Towards Realizing the Potential of Malleable Jobs
IEEE International Conference on High Performance Computing (HiPC) 2014
Publication Type: Paper
Malleable jobs are those which can dynamically shrink or expand the number of processors on which they are executing at runtime in response to an external command. Malleable jobs can significantly improve system utilization and reduce average response time, compared to traditional jobs. To realize these benefits, three components are critical – an adaptive job scheduler, an adaptive resource manager, and an adaptive parallel runtime system. In this paper, we present a novel mechanism for enabling shrink/expand capability in the parallel runtime system using task migration and dynamic load balancing, checkpoint-restart, and Linux shared memory. Our technique performs true shrink/expand eliminating the need of any residual processes, requires little application programmer effort, and is fast.
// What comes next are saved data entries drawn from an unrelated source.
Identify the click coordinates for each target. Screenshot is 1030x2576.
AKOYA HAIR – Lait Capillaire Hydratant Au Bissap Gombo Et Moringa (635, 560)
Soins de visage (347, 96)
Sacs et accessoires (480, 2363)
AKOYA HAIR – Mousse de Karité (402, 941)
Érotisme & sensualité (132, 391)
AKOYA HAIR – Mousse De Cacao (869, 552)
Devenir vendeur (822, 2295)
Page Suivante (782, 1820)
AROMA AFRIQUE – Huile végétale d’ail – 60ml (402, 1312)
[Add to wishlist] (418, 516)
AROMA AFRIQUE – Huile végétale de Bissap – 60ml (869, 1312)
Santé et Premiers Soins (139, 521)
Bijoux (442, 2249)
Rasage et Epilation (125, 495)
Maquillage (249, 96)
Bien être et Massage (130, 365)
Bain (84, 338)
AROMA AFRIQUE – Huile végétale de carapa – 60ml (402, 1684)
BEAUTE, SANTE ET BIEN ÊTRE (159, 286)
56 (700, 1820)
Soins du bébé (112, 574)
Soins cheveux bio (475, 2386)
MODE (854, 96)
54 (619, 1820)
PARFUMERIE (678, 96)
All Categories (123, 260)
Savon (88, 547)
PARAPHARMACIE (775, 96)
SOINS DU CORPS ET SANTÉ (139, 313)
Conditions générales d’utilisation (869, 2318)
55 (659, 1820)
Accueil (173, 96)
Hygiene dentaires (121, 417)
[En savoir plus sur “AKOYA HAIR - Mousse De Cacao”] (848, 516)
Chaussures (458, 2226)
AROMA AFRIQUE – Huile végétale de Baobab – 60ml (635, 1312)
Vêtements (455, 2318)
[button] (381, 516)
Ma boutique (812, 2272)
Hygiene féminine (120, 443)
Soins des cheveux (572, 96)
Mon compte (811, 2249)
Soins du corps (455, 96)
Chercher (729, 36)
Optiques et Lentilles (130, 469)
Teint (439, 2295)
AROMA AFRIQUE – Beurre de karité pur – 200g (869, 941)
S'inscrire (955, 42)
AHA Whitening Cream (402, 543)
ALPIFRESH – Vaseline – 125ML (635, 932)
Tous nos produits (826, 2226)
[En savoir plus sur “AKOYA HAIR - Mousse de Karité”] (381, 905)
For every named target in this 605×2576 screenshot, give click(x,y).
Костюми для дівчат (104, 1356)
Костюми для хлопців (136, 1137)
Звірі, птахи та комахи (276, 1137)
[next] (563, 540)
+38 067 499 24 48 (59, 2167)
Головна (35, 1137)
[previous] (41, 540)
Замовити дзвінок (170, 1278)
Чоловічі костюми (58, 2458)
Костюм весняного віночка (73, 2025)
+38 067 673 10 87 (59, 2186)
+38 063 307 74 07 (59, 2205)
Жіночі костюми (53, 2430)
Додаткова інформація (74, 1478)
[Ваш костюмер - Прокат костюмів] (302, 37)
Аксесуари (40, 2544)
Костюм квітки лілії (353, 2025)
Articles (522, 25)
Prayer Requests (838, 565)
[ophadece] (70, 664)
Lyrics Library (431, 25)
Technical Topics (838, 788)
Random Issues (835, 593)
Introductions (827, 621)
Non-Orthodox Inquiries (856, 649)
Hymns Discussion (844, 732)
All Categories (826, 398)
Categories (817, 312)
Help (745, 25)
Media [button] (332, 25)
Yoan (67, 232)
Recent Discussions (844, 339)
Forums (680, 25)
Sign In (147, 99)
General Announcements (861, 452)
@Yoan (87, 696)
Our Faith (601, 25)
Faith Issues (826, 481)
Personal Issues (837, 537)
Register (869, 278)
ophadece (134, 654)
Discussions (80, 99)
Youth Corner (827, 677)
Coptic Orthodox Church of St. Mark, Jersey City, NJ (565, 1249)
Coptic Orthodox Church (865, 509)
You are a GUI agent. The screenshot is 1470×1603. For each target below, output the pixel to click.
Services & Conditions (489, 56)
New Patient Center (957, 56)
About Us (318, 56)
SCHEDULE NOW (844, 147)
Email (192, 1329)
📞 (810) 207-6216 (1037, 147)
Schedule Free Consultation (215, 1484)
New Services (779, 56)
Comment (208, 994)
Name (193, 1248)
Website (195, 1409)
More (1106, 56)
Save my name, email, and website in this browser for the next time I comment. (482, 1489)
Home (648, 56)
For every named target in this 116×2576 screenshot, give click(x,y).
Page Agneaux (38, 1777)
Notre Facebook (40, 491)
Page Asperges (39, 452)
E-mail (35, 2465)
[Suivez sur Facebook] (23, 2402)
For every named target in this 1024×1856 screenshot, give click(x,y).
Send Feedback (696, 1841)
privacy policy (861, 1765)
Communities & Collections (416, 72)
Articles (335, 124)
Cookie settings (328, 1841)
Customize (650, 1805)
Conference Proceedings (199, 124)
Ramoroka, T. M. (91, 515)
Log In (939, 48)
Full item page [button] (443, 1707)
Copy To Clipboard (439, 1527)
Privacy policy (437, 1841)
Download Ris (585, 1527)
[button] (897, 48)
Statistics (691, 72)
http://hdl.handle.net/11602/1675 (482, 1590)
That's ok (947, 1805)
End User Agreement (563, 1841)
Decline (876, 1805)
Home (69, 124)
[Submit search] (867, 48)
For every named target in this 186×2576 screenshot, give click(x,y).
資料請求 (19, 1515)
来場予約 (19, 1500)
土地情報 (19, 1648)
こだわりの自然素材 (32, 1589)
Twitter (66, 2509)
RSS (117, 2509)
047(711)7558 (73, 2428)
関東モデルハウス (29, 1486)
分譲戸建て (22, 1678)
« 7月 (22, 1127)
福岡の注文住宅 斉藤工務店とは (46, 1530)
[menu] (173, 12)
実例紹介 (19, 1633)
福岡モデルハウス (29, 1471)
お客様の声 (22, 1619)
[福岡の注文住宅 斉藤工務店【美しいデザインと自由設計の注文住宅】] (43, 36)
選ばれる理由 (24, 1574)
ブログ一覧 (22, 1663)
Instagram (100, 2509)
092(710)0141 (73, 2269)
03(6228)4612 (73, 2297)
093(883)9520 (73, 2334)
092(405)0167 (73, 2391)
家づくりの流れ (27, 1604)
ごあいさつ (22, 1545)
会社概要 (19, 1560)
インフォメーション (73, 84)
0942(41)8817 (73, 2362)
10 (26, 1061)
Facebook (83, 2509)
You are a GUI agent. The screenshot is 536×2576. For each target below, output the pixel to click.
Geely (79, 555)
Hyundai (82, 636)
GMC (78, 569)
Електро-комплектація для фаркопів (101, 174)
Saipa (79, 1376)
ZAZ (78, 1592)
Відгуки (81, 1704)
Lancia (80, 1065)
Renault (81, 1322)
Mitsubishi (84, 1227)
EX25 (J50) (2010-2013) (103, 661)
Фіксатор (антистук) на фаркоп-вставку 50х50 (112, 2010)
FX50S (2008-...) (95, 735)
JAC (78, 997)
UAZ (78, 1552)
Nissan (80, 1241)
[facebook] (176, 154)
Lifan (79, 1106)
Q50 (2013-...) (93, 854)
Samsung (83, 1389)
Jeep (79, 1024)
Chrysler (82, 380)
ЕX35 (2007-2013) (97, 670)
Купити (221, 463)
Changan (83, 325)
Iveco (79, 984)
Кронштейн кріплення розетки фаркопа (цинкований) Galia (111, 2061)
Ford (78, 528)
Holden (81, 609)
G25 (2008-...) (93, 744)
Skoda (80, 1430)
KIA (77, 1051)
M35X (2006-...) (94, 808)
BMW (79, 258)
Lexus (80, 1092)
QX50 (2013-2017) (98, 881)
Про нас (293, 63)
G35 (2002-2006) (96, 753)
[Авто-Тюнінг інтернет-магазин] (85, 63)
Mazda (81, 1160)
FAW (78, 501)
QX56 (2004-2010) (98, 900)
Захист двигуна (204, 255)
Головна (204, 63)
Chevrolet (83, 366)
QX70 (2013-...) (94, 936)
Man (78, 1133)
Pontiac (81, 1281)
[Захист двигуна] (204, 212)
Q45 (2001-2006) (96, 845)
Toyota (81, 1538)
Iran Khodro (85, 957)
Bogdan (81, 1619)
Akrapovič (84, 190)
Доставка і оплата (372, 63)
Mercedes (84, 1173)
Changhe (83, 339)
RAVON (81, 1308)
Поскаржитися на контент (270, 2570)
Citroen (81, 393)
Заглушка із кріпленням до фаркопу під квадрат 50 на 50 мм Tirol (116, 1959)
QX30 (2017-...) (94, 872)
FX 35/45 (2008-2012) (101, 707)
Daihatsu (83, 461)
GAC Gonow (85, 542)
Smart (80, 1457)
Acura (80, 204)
Further, we establish a bidirectional communication channel between the resource manager and the parallel runtime, and present an asynchronous split-phase mechanism for executing adaptive scheduling decisions. Performance results using Charm++ on Stampede supercomputer show the efficacy, scalability, and benefits of our approach. Shrinking from 2k to 1k cores takes 16s while expand from 1k to 2k takes 40s. Also, we demonstrate the utility of our runtime in traditional as well as emerging scenarios, e.g., proactive fault tolerance and clouds.